Data excerpts:

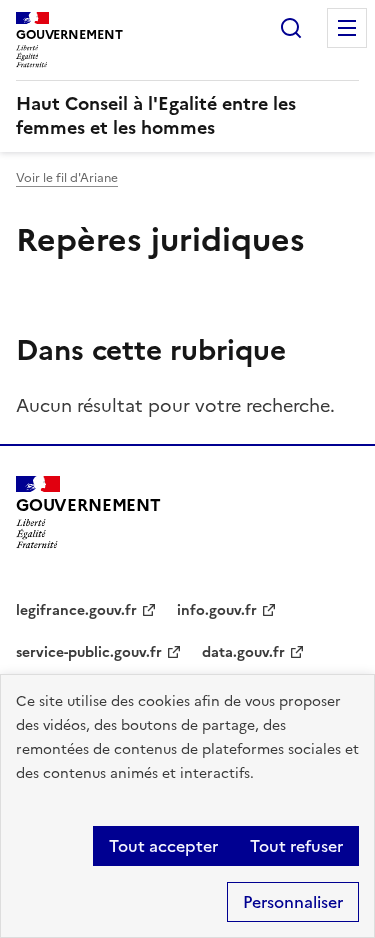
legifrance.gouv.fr (76, 610)
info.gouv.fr (217, 610)
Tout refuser (296, 846)
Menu (347, 28)
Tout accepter (163, 846)
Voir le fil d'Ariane (67, 178)
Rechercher (291, 28)
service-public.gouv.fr (89, 652)
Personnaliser (293, 902)
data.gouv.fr (243, 652)
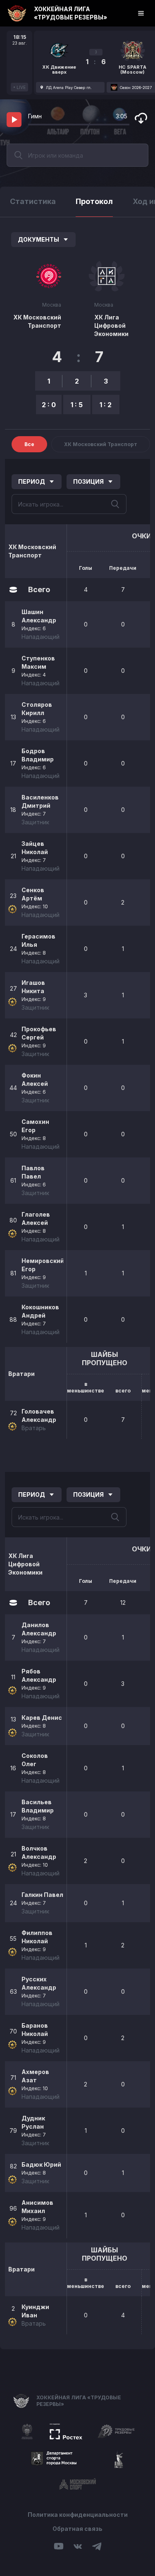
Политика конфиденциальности (78, 2514)
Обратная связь (77, 2528)
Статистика (33, 201)
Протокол (94, 201)
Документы (38, 239)
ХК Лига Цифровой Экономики (111, 325)
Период (31, 481)
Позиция (88, 481)
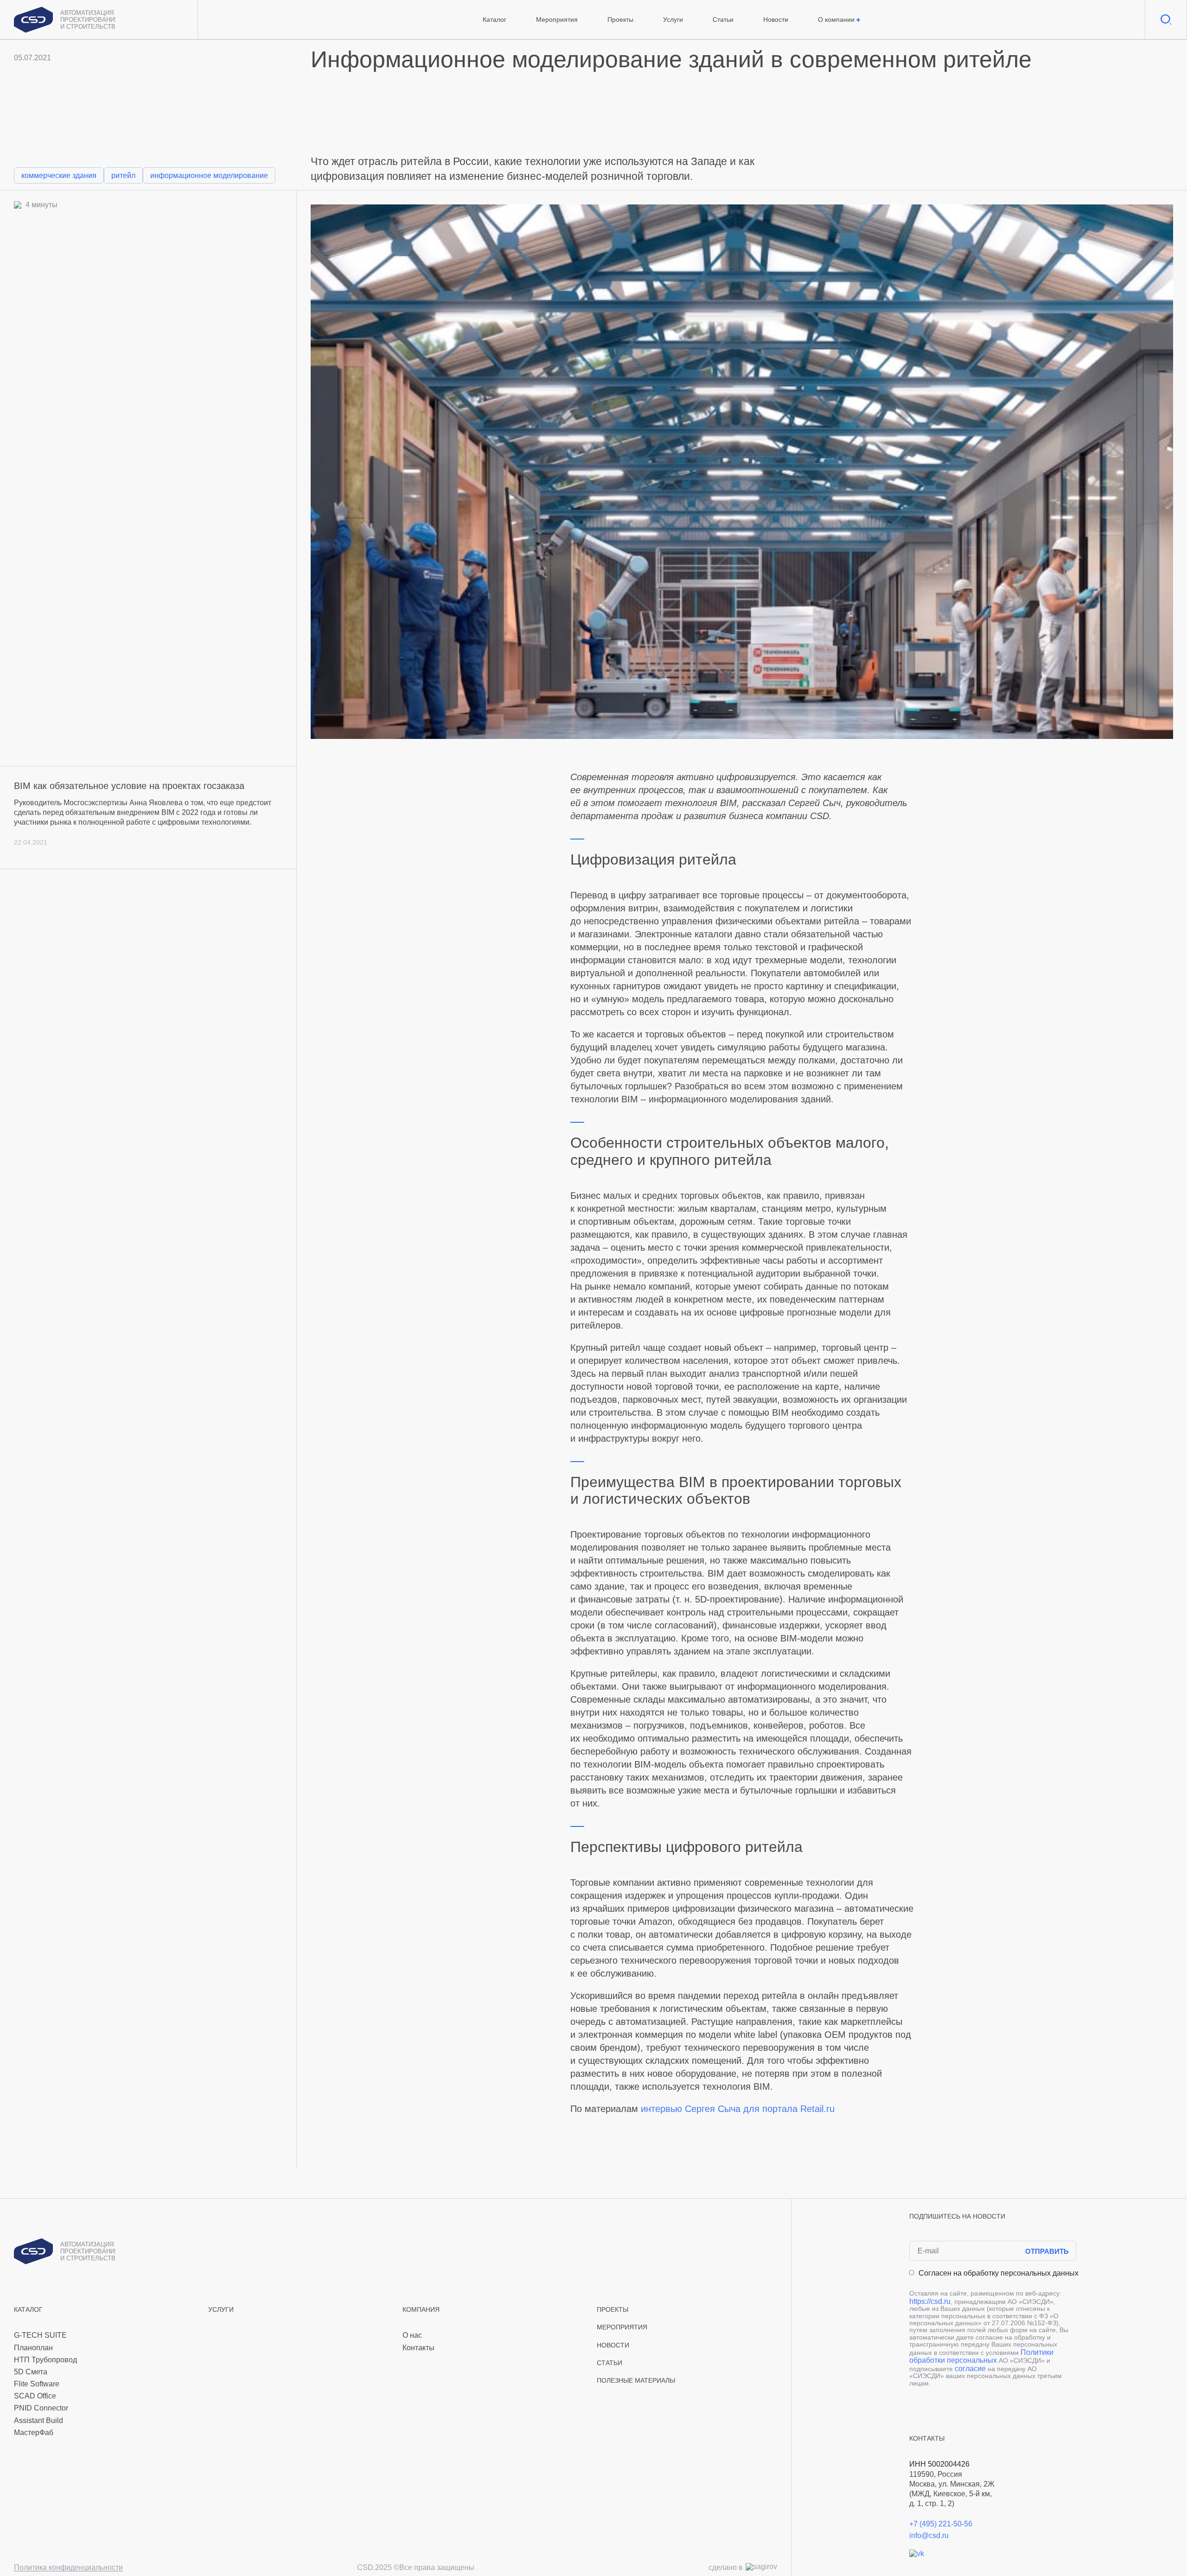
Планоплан (33, 2348)
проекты (612, 2309)
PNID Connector (41, 2408)
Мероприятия (557, 19)
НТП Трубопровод (45, 2360)
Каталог (494, 19)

Exercise goal = Apart from the pictures, return every entry above exactly as given.

Answer area =
legifrance.gouv.fr (76, 610)
info.gouv.fr (217, 610)
Tout refuser (296, 846)
Menu (347, 28)
Tout accepter (163, 846)
Voir le fil d'Ariane (67, 178)
Rechercher (291, 28)
service-public.gouv.fr (89, 652)
Personnaliser (293, 902)
data.gouv.fr (243, 652)
Политика конфиденциальности (78, 2514)
Обратная связь (77, 2528)
Статистика (33, 201)
Протокол (94, 201)
Документы (38, 239)
ХК Лига Цифровой Экономики (111, 325)
Период (31, 481)
Позиция (88, 481)
Планоплан (33, 2348)
проекты (612, 2309)
PNID Connector (41, 2408)
Мероприятия (557, 19)
НТП Трубопровод (45, 2360)
Каталог (494, 19)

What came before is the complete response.